-- Data section follows --

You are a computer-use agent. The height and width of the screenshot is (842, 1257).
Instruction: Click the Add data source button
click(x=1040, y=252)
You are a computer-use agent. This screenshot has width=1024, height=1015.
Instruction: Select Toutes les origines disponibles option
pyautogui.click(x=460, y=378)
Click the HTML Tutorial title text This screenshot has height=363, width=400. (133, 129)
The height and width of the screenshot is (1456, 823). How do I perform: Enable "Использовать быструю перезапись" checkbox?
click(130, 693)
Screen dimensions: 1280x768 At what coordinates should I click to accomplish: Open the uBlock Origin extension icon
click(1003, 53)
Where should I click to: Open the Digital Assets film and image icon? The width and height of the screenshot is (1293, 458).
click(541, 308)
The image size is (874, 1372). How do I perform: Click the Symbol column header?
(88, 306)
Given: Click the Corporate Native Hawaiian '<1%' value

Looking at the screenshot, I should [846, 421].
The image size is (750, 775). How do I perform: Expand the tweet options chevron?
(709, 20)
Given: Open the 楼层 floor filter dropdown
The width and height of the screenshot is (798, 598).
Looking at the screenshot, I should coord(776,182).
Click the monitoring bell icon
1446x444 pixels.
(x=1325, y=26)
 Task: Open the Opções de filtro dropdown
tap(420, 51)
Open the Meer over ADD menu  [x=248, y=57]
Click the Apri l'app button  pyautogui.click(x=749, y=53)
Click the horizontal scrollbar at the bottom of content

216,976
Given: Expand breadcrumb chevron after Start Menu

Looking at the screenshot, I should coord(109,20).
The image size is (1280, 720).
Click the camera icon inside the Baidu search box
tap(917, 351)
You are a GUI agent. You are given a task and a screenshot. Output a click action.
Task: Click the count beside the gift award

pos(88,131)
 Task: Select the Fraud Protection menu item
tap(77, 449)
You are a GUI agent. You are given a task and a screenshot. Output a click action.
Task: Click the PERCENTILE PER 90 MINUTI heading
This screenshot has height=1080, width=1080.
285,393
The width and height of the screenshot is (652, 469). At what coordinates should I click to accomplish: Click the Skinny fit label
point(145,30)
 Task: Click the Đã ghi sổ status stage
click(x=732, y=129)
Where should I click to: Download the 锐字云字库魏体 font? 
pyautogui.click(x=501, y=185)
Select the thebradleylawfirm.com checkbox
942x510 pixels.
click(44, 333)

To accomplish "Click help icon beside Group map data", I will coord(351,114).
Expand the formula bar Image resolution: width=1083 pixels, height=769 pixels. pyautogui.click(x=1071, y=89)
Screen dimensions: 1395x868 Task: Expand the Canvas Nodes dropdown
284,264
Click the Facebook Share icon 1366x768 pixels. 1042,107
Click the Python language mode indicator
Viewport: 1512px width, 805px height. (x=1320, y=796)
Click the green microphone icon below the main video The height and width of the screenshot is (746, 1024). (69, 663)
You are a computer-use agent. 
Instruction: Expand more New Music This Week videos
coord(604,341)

-- Data section concluded --

Exercise requirements | What you return should match the entries above exactly.

Answer |
You are a computer-use agent. The height and width of the screenshot is (842, 1257).
Instruction: Click the Add data source button
click(x=1040, y=252)
You are a computer-use agent. This screenshot has width=1024, height=1015.
Instruction: Select Toutes les origines disponibles option
pyautogui.click(x=460, y=378)
Click the HTML Tutorial title text This screenshot has height=363, width=400. (133, 129)
The height and width of the screenshot is (1456, 823). How do I perform: Enable "Использовать быструю перезапись" checkbox?
click(130, 693)
Screen dimensions: 1280x768 At what coordinates should I click to accomplish: Open the uBlock Origin extension icon
click(1003, 53)
Where should I click to: Open the Digital Assets film and image icon? The width and height of the screenshot is (1293, 458).
click(541, 308)
The image size is (874, 1372). How do I perform: Click the Symbol column header?
(88, 306)
Given: Click the Corporate Native Hawaiian '<1%' value

Looking at the screenshot, I should [846, 421].
The image size is (750, 775). How do I perform: Expand the tweet options chevron?
(709, 20)
Given: Open the 楼层 floor filter dropdown
The width and height of the screenshot is (798, 598).
Looking at the screenshot, I should coord(776,182).
Click the monitoring bell icon
1446x444 pixels.
(x=1325, y=26)
 Task: Open the Opções de filtro dropdown
tap(420, 51)
Open the Meer over ADD menu  [x=248, y=57]
Click the Apri l'app button  pyautogui.click(x=749, y=53)
Click the horizontal scrollbar at the bottom of content

216,976
Given: Expand breadcrumb chevron after Start Menu

Looking at the screenshot, I should coord(109,20).
The image size is (1280, 720).
Click the camera icon inside the Baidu search box
tap(917, 351)
You are a GUI agent. You are given a task and a screenshot. Output a click action.
Task: Click the count beside the gift award

pos(88,131)
 Task: Select the Fraud Protection menu item
tap(77, 449)
You are a GUI agent. You are given a task and a screenshot. Output a click action.
Task: Click the PERCENTILE PER 90 MINUTI heading
This screenshot has height=1080, width=1080.
285,393
The width and height of the screenshot is (652, 469). At what coordinates should I click to accomplish: Click the Skinny fit label
point(145,30)
 Task: Click the Đã ghi sổ status stage
click(x=732, y=129)
Where should I click to: Download the 锐字云字库魏体 font? 
pyautogui.click(x=501, y=185)
Select the thebradleylawfirm.com checkbox
942x510 pixels.
click(44, 333)

To accomplish "Click help icon beside Group map data", I will coord(351,114).
Expand the formula bar Image resolution: width=1083 pixels, height=769 pixels. pyautogui.click(x=1071, y=89)
Screen dimensions: 1395x868 Task: Expand the Canvas Nodes dropdown
284,264
Click the Facebook Share icon 1366x768 pixels. 1042,107
Click the Python language mode indicator
Viewport: 1512px width, 805px height. (x=1320, y=796)
Click the green microphone icon below the main video The height and width of the screenshot is (746, 1024). (69, 663)
You are a computer-use agent. 
Instruction: Expand more New Music This Week videos
coord(604,341)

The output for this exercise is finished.